白迁指天立誓:“当然有了!上学期结束考的,没驾照我怎么敢来接你。”
秋冷这才放心的戴上头盔。
离学校还有一点距离白迁就把车停下了,明显就是很烦被李俊生逮到做思想教育。
“老大,你先走,我去找个地方停车。”
“哦。”秋冷瘫着脸,她本来指望小弟给自己壮壮胆,她都这么多年没去过学校了,还顶着一头粉头发,万一被拦下来在门口训话,丢脸的时候还有个陪同的。
现在只能自己扛了。
她走到校门口,果不其然就被拦下了。
“哪个班的?戴着假发来上课?”拦住她的是个瘦得跟竹竿一样的男生,手里拿着执勤本。
“这不是假发……”看他气势汹汹的样子,秋冷都怕他把她头发当假发掀了。
男生走到一半,被旁边的女生一把拦住,她死命扯着男生的衣服袖子,努力对秋冷挤出个笑,像只受惊的小兔子:“你进去吧。”

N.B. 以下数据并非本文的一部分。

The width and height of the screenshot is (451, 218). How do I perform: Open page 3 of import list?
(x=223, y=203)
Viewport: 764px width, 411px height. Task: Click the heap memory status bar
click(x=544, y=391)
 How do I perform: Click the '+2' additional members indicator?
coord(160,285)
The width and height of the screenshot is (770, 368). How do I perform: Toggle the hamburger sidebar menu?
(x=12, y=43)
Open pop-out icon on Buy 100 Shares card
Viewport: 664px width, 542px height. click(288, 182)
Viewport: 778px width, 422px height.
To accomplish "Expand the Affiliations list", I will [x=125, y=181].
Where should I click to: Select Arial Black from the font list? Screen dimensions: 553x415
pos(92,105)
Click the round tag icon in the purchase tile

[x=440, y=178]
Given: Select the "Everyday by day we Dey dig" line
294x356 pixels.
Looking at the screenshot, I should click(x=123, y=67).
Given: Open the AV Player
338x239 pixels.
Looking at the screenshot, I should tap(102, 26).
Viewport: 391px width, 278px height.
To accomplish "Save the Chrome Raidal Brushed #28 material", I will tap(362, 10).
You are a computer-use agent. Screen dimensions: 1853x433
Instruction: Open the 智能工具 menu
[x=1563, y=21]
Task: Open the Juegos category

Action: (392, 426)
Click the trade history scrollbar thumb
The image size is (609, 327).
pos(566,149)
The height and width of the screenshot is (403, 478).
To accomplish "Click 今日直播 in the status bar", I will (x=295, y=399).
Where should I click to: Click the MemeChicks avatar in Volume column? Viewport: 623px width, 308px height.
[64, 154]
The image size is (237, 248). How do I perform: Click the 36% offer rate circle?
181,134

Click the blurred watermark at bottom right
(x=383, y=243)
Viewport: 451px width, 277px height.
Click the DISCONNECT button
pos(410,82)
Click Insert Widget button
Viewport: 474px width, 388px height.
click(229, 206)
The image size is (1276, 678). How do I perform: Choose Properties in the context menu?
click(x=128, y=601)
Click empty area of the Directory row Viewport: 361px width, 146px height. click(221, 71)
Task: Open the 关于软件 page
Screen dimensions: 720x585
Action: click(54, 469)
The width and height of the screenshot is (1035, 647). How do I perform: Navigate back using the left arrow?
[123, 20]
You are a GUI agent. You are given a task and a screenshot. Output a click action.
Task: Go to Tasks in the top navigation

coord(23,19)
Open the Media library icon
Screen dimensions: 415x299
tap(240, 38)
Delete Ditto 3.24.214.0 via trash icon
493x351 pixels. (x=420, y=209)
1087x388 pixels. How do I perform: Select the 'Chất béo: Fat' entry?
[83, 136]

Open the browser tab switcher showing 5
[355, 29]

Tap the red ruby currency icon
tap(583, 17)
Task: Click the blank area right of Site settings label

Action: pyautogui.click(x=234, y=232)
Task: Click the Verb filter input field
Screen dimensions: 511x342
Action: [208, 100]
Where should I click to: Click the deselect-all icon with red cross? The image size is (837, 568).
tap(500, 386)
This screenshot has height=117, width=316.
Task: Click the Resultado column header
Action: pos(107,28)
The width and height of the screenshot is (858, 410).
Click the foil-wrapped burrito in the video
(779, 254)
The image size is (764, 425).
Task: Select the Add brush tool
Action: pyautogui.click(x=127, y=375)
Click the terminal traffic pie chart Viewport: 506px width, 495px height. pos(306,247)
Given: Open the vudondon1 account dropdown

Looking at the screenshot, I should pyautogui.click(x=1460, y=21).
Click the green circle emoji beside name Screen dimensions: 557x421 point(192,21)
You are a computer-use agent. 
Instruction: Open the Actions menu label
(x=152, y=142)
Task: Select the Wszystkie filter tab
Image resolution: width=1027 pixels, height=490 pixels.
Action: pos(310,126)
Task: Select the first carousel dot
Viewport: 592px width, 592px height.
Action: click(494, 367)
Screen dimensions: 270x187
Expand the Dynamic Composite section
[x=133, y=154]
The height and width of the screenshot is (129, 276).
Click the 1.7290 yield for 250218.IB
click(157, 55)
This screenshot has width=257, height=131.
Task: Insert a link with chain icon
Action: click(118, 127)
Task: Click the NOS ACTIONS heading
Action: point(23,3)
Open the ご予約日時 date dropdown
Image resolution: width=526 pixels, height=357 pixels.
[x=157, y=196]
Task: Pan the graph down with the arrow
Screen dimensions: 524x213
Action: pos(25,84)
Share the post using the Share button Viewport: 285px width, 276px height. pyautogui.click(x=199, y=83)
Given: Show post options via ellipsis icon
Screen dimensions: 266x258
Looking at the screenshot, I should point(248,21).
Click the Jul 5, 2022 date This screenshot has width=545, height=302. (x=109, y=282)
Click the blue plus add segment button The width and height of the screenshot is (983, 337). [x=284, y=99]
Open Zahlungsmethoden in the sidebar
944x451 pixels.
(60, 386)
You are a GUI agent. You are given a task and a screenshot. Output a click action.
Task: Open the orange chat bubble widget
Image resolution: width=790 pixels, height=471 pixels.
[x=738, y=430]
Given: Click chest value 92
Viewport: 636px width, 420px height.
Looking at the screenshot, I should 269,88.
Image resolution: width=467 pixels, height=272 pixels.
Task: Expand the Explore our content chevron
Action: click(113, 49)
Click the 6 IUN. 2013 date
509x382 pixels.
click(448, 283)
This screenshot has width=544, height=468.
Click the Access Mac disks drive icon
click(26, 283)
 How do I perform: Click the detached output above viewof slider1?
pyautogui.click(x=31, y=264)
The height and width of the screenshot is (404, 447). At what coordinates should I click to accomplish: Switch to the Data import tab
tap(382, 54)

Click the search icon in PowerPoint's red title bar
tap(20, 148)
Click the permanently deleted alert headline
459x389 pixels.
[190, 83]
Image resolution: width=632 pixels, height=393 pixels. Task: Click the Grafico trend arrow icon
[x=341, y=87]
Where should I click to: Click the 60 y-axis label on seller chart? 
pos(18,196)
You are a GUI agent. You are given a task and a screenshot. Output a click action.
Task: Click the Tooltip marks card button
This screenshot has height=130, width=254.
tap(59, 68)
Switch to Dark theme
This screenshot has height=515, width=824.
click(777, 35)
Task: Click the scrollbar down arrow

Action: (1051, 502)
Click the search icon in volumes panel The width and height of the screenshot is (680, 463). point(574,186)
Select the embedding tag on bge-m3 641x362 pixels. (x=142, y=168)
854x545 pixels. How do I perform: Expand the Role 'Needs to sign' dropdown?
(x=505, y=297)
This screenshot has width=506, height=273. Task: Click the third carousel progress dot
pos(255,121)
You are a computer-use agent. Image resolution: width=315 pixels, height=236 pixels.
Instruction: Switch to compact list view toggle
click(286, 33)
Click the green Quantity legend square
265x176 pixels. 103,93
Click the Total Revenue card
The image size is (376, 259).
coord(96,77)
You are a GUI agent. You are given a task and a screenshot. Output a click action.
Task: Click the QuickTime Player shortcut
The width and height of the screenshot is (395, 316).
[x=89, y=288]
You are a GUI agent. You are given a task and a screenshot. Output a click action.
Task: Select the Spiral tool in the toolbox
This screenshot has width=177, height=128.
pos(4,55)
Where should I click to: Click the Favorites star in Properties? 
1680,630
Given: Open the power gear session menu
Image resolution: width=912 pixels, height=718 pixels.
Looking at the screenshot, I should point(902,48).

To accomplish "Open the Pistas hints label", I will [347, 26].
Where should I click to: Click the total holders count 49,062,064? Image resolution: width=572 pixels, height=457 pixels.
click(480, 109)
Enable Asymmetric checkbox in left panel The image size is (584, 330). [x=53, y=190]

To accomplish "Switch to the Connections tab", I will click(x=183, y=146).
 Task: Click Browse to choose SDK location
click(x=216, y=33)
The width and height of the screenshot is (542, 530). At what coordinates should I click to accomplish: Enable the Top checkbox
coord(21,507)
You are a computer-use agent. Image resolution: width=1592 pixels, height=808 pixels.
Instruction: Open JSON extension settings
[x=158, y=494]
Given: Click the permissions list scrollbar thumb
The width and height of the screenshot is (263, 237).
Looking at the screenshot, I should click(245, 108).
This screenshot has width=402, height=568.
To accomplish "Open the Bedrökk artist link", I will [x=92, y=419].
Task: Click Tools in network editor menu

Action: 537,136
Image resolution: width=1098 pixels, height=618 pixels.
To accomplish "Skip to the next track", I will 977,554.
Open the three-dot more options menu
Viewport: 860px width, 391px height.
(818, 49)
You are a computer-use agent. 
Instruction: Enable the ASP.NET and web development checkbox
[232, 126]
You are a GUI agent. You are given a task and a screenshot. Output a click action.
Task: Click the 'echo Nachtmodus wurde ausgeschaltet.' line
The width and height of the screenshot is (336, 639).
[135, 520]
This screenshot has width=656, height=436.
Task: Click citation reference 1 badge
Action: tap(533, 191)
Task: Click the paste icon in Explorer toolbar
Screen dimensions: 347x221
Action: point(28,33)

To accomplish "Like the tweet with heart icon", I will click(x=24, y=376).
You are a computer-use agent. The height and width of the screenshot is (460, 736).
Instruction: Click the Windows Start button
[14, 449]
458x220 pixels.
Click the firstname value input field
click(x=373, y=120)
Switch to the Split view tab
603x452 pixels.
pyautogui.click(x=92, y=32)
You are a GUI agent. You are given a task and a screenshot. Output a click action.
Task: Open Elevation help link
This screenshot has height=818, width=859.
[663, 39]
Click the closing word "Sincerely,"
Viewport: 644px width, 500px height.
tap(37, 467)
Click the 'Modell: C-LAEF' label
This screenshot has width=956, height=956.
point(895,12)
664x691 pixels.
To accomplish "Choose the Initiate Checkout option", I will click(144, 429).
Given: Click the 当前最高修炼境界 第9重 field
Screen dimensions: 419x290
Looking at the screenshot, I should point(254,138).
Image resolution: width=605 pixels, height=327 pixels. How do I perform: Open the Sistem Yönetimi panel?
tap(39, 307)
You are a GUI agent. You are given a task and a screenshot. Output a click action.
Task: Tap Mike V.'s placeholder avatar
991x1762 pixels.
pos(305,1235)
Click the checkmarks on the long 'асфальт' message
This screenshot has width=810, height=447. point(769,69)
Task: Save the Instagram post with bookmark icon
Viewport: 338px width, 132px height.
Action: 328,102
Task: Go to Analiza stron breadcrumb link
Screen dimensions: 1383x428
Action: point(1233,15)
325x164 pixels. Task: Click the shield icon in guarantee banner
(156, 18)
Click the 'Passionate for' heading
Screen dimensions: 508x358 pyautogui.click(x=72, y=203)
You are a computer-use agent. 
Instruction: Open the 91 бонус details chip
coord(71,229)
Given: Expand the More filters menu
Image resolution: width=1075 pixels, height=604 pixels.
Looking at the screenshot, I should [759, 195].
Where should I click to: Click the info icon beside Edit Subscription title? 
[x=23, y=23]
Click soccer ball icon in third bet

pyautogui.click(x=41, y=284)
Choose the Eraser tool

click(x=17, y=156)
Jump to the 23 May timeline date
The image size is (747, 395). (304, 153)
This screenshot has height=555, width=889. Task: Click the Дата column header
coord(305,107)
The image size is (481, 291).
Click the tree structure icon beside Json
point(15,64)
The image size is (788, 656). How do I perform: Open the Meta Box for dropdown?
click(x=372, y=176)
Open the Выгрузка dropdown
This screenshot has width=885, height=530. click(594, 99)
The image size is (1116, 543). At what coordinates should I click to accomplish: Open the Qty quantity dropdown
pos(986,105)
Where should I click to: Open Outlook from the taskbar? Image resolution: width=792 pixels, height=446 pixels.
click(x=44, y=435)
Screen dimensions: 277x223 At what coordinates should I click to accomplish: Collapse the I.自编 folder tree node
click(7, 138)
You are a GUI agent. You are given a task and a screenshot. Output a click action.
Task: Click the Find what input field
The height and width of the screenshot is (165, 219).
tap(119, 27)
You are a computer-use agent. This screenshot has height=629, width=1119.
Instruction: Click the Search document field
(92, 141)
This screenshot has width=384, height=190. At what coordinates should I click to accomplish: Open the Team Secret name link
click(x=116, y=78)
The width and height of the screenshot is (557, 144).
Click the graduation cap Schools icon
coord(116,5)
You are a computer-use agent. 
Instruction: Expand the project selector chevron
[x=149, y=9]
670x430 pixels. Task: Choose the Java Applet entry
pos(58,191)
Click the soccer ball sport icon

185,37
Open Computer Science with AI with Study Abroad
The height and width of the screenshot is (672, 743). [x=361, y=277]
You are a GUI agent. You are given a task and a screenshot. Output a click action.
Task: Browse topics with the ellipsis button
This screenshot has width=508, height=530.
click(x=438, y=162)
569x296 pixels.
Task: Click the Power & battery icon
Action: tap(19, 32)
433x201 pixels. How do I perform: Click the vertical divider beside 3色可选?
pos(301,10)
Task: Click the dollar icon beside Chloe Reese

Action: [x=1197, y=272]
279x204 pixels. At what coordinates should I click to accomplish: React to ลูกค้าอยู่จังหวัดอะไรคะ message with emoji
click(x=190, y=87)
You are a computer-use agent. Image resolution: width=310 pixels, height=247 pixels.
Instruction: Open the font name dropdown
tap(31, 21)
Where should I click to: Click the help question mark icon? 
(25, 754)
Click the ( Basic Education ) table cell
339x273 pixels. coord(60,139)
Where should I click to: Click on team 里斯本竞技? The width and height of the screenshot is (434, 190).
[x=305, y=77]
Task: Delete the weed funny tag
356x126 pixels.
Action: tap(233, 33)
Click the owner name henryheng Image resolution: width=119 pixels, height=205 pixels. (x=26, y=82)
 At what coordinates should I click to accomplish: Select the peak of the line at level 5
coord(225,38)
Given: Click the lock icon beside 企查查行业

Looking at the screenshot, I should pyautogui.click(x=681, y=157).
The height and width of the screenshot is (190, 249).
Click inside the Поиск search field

秋冷大为感谢,本想说句谢谢,女生已经扯着人退开了好几步,她只好作罢。
等她走进去,女生呼了口气:“你是不是没看出来她是谁?”
瘦竹竿不耐烦的扯回自己的衣袖:“我管她是谁,谁也别想违反规……”
女生打断他:“是秋冷啊。”
瘦竹竿顿了顿,抹了把脸,冲女生一抱拳:“大恩不言谢。”
开玩笑,谁想惹到秋冷这种麻烦人物。
今天别说执勤的是他们俩,换了是老师,对她也只会睁一只眼闭一只眼,多一事不如少一事。